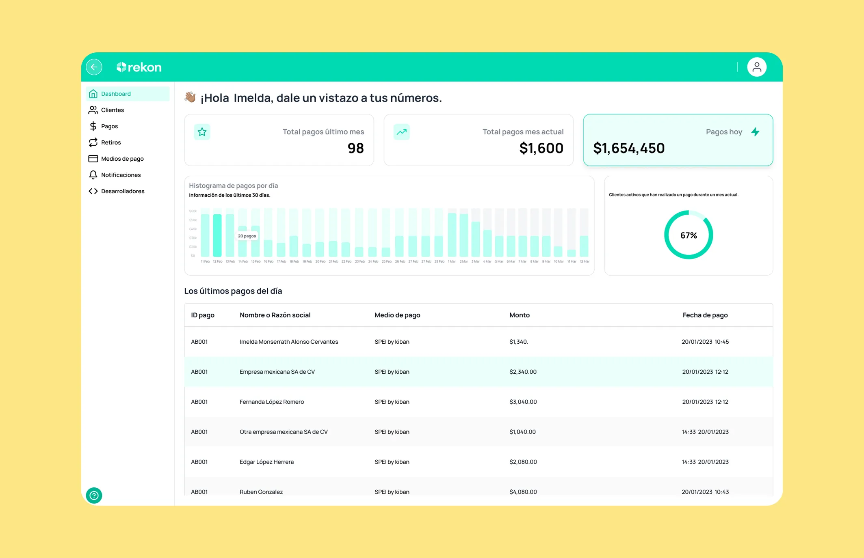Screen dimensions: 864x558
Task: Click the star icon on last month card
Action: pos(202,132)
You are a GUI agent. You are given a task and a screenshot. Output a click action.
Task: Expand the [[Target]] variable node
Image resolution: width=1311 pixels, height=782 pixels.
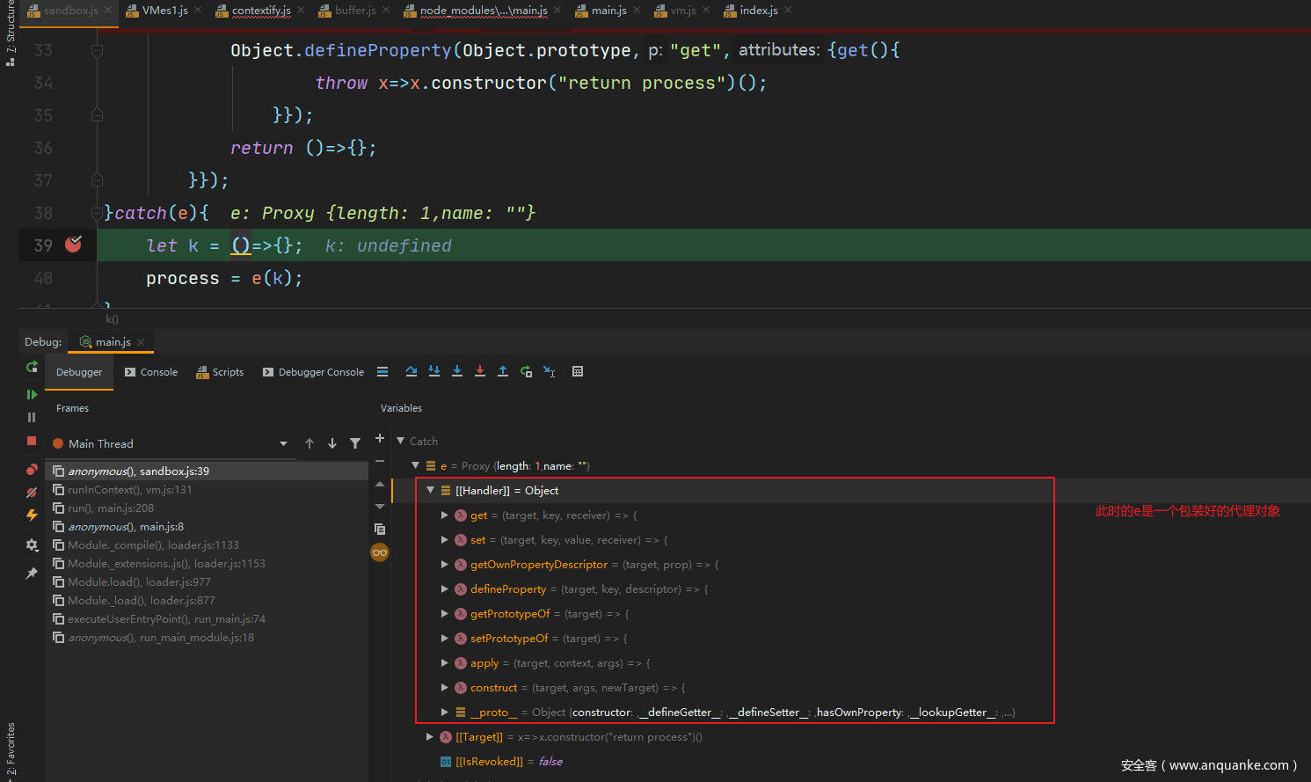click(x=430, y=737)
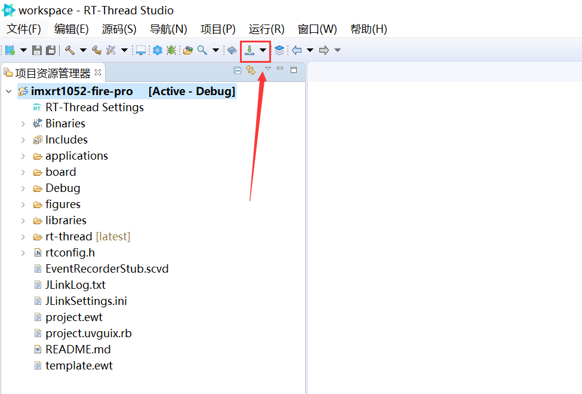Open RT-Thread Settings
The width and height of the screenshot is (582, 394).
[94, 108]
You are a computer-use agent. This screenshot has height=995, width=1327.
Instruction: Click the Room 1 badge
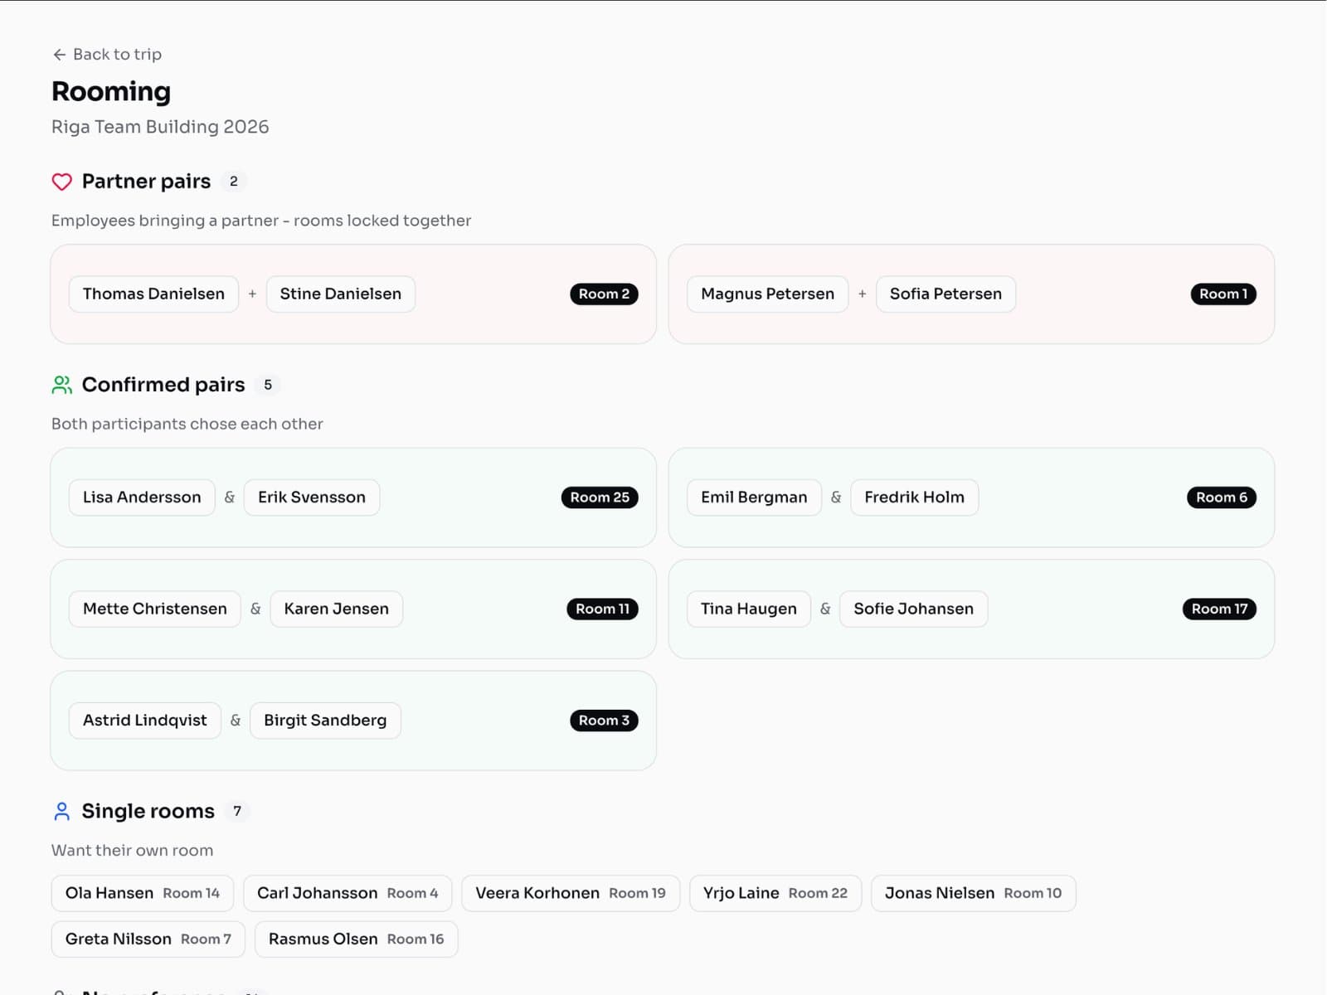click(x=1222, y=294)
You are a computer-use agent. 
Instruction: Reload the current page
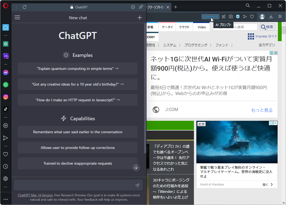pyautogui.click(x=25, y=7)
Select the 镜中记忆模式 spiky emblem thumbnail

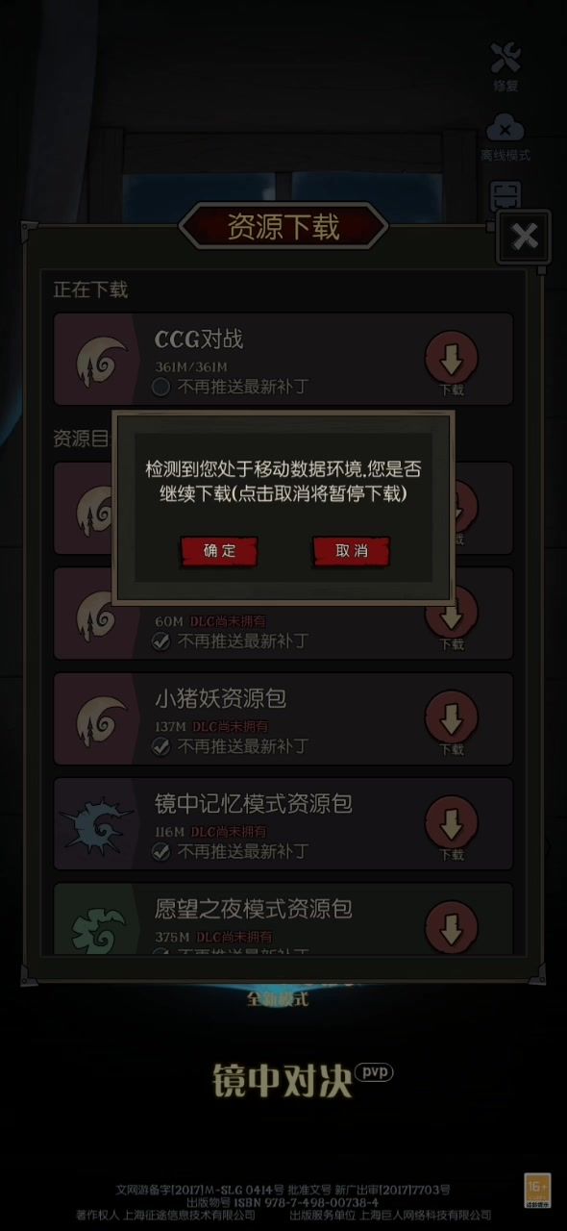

=== DIRECTIONS ===
Reproduce exactly, with every picture left out, the lines from the one that contains "Instruction: Click the Room 1 badge" to the final line of the records above.

=== YOUR RESPONSE ===
Instruction: Click the Room 1 badge
click(x=1222, y=294)
You are a computer-use agent. 
Instruction: Reload the current page
pyautogui.click(x=25, y=7)
Select the 镜中记忆模式 spiky emblem thumbnail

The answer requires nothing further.